À proximité, des étudiants en sciences de l’environnement de l’Université d’Avellaneda ont demandé à Milei de ne pas « ruiner leur présent » ni d’opposer son veto à leur avenir. L’une d’elles, Silvina, a déploré qu’au lieu de réparer « tout ce qui ne va pas en Argentine », le gouvernement veuille détériorer les universités publiques, l’une des rares raisons de fierté nationale qui échappe à la polarisation politique. Silvina, 27 ans, a assuré qu'il lui est encore difficile de croire que l'Argentine ait un président qui coupe dans la recherche scientifique, alors qu'elle est l'une des clés du développement futur de tout pays. « Beaucoup de collègues recherchent des bourses pour partir à l'étranger parce que tout est au ralenti ici, c'est une grande perte pour l'Argentine de se retrouver sans des milliers de jeunes formés », a-t-il ajouté.
Parmi les critiques les plus récurrentes figuraient celles dirigées contre la promesse faite par Milei de mettre fin à la caste politique. «En fin de compte, la caste était celle des étudiants, des travailleurs et des retraités», pouvait-on lire sur un graffiti réalisé autour de la Plaza del Congreso. « Un salaire de Manuel Adorni [el portavoz presidencial] Cela équivaut à 20 salaires pour un assistant pédagogique», a dénoncé un enseignant à la retraite.

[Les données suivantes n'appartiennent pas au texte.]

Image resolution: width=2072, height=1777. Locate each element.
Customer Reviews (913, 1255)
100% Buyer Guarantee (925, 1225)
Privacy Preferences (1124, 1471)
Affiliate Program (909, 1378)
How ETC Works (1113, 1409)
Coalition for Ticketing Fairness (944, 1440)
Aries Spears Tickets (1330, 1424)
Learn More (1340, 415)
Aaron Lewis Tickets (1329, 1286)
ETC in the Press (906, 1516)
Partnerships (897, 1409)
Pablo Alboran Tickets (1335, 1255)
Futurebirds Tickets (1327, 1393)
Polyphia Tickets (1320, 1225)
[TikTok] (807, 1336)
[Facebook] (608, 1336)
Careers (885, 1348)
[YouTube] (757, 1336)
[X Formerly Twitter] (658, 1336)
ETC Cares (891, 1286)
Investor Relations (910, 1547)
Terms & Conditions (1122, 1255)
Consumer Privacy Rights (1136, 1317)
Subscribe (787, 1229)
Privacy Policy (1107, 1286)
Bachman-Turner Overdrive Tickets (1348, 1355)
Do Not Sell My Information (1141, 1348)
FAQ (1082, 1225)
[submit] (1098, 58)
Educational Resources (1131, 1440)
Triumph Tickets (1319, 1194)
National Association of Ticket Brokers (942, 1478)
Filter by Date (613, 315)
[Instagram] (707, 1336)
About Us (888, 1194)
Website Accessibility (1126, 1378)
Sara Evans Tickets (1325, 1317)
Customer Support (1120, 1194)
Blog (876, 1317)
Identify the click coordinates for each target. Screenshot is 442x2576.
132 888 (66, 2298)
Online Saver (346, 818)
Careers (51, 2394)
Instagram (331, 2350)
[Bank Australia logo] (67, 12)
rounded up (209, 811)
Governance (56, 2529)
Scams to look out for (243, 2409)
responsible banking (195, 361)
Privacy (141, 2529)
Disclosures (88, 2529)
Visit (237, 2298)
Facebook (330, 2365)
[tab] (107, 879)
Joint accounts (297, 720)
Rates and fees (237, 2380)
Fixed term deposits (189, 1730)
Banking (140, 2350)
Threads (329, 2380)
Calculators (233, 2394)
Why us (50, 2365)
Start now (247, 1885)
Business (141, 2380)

Tous les regards sont désormais tournés vers le Congrès, qui doit rassembler les voix nécessaires pour passer outre le veto de Milei s'il entend maintenir en vigueur la loi sur le financement des universités. Il y a quelques jours, le gouvernement a réussi à vaincre le veto sur une loi qui augmentait les retraites des retraités, mais il lui manque désormais au moins six voix pour répéter cette décision. Tout dépendra de la décision prise par les opposants considérés comme « dialoguistes » et de l’effet qu’aura eu sur eux la marche devant le Congrès.